The primary concern of this study is to examine the impact of the nearly doubling of wages over a 52-month period on workforce stability the In-Home Supportive Services (IHSS) workforce in San Francisco County.3

The San Francisco Board of Supervisors approved a Living Wage Ordinance in August 2000 that was to take effect the following October. Under the Ordinance the city was required to pay at least $9 an hour to any employee who worked on a county service contract or who worked on city property. The stated purpose of the Ordinance was to lift the targeted workers to self-sufficiency and improve the quality of the services provided to the city’s residents.

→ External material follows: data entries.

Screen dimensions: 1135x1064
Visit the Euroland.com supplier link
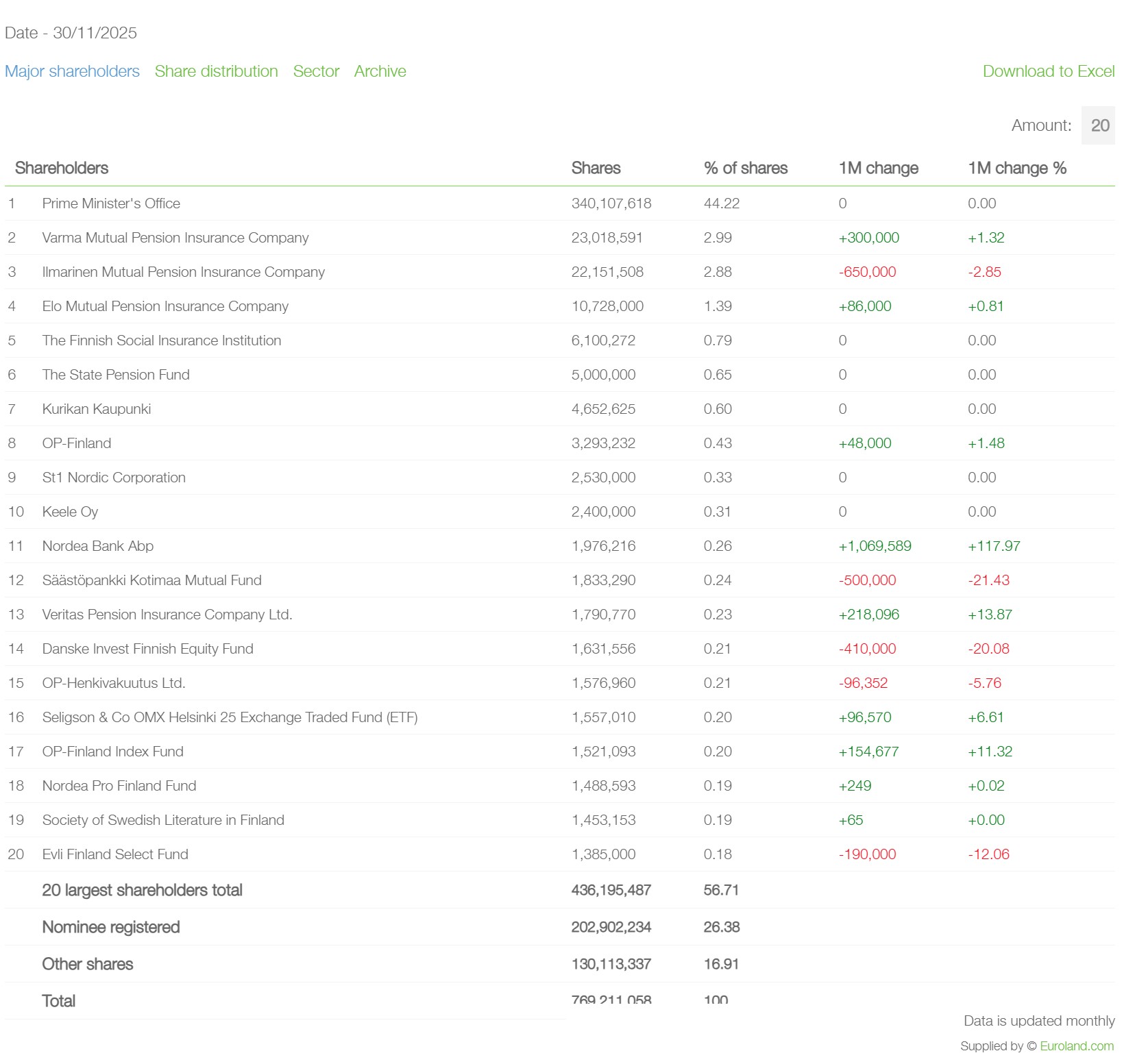pyautogui.click(x=1076, y=1046)
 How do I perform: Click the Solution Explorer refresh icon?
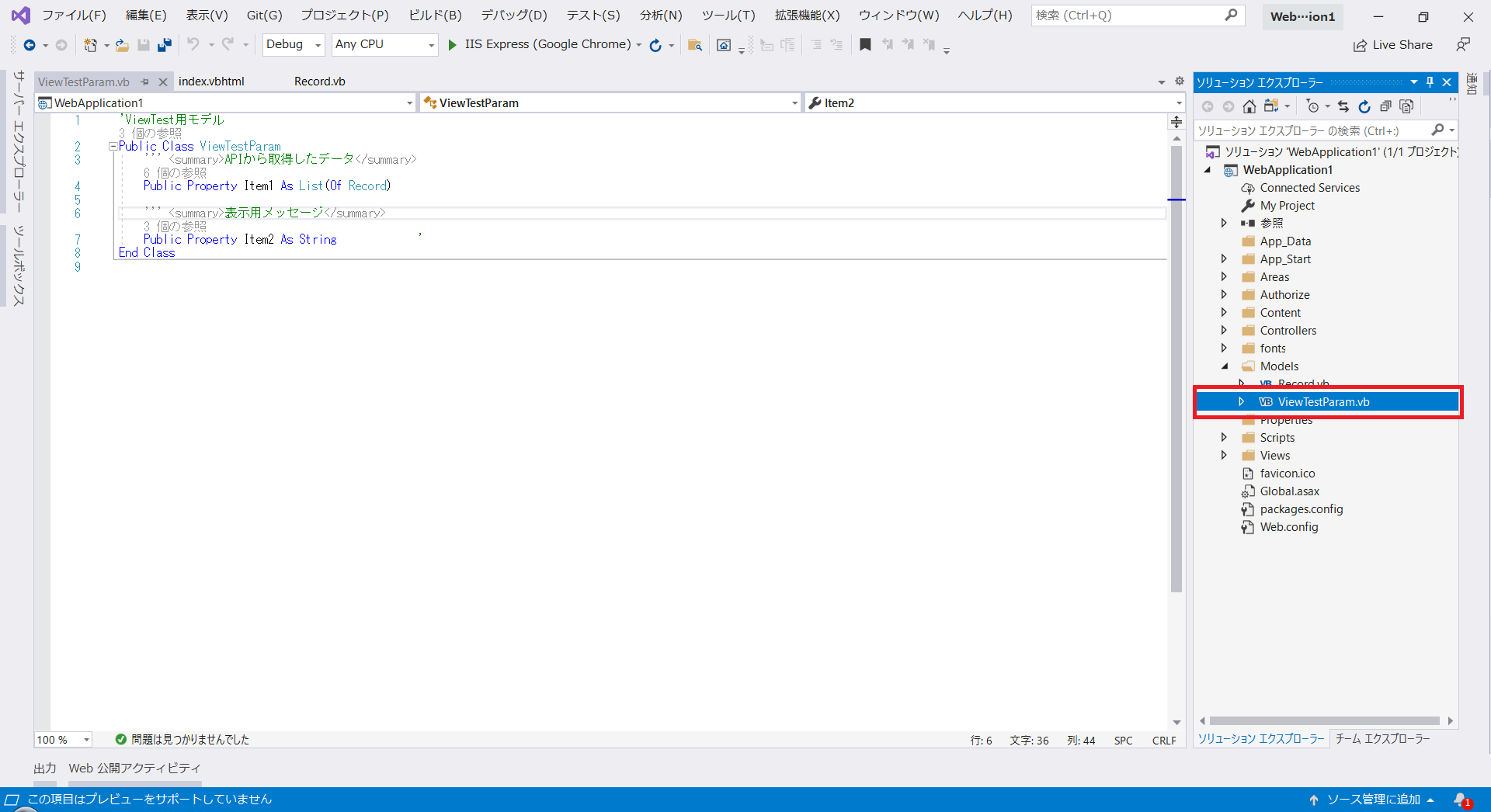[x=1364, y=106]
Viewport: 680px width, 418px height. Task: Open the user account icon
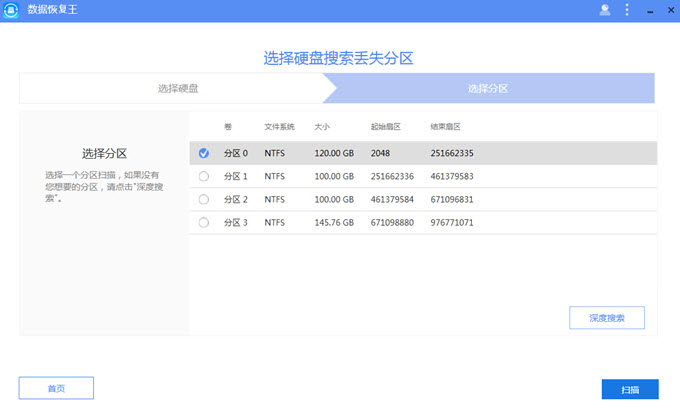click(604, 10)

It is difficult to separate the effects of the Living Wage Ordinance, which was supported by a coalition that included the union, and the effects of union bargaining with the Public Authority. Wages for IHSS workers began to rise significantly above the state minimum wage a full two years before the Living Wage Ordinance was passed. This study, therefore, examines the impact of the wage increase – due to both with bargaining and the Living Wage Ordinance -on the stability of the IHSS workforce and the standard of living of the workers. This study also provides an estimate of the net cost of the wage increase to San Francisco County, to the state of California and to the Federal Government. A forthcoming paper co-authored with Laura Reif will examine in greater detail the link between workforce enhancements and quality of service provided, though some preliminary results are reported here.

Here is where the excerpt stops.